The problem? I have to ask many questions when I see this signature:
- how many arguments does $callback take? Does it have any?
- Which methods each of this argument exposes? That is, I can call $firstArgument->x() or $secondArgument->y()?
- If I'm consciously violating the Law/Suggestion of Demeter, and calling methods on the result of $firstArgument->x(), what can I call?
- What should $callback return, if anything?
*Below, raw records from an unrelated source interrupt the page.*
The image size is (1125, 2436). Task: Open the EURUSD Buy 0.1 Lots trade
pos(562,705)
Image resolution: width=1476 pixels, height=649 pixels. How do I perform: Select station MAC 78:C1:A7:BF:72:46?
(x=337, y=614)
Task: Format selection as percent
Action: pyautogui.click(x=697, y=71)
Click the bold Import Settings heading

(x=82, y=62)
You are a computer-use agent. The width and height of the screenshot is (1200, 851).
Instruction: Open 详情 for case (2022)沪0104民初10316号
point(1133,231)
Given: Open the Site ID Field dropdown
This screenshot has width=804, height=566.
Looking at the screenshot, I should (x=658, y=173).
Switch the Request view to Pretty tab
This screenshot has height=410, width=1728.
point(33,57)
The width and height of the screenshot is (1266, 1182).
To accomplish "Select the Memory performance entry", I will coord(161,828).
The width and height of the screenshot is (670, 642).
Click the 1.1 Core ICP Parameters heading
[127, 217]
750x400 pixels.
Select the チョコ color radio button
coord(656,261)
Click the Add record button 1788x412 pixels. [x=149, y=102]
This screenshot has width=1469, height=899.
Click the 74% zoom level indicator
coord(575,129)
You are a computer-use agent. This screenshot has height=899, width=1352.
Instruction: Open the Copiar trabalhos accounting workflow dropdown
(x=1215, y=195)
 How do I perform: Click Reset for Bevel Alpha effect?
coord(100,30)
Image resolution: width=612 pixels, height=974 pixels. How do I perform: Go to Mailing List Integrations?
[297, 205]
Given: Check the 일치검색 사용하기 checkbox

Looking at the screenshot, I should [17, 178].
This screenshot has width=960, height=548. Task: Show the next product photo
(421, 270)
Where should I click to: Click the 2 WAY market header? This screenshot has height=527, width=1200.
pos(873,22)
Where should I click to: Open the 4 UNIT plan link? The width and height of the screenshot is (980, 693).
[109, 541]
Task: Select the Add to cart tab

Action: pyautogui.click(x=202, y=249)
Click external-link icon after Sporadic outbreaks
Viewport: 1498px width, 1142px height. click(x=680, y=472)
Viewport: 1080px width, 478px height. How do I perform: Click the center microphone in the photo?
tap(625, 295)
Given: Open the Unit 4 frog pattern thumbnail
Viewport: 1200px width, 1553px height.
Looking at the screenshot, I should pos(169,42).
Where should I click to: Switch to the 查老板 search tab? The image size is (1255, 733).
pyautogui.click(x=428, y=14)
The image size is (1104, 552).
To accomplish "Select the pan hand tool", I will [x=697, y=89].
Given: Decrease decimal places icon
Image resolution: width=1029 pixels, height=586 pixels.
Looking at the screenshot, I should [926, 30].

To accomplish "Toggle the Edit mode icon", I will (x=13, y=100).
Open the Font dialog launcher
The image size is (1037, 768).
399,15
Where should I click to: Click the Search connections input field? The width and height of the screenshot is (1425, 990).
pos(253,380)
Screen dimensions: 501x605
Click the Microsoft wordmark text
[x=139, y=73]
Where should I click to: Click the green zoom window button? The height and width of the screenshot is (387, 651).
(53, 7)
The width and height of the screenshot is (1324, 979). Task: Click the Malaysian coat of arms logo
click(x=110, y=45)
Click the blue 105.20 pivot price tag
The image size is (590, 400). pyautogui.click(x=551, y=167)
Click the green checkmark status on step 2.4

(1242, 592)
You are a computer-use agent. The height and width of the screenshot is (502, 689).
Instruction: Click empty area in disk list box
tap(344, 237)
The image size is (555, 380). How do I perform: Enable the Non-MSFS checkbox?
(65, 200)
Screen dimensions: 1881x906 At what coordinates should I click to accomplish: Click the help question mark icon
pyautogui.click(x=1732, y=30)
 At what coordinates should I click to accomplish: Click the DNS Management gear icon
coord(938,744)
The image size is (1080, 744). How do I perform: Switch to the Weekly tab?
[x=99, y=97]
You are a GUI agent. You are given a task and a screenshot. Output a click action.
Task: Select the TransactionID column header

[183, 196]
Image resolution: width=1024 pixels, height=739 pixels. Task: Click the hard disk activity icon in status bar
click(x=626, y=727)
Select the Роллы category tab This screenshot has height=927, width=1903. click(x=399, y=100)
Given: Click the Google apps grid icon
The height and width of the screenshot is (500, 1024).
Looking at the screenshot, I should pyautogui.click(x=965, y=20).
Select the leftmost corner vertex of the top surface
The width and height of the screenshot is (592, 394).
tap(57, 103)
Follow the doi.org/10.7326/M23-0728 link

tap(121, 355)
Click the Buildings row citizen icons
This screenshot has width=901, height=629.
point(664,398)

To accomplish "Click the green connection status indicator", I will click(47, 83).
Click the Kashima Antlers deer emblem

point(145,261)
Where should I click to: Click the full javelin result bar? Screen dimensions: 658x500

That's why I now prefer in more and more cases to define explicit interfaces even where I have a single method:
interface ThatCallback { public function __invoke(AClass $firstArgument, BClass $secondArgument); }
The problem with this approach in PHP is that you can't define a private inner class implementing this, so you'll need a new source file:
class MyCallback implements ThatCallback { public function __invoke(AClass $firstArgument, BClass $secondArgument) { ... } }
Java does it better by allowing you to even create anonymous classes inside your methods:
new ThatCallback() { public void invoke(AClass firstArgument, BClass secondArgument) { ... } }
Duck typing is the absence of types: to provide documentation for an interface means writing down which messages it accepts, and in turn what the arguments and the return value of the implementing methods accept. With an explicit interface, you just refer to the type AClass and BClass from any place in your code, breaking the recursive specification of messages at the first level. The only alternative is not to document.
Conclusions
Explicit interfaces are centers that collect in a single place all the information you want to provide about a contract, avoiding the duplication of the list of accepted messages of an object in all the locations where it is cited as a collaborator, an argument to a method or a return value.
I don't want to be force to define an interface, but to have the ability to do so in the time of need. Static checks like interfaces only catch a certain category of errors, but their utility is not limited to constraining the programmer but also to the reification of a concept.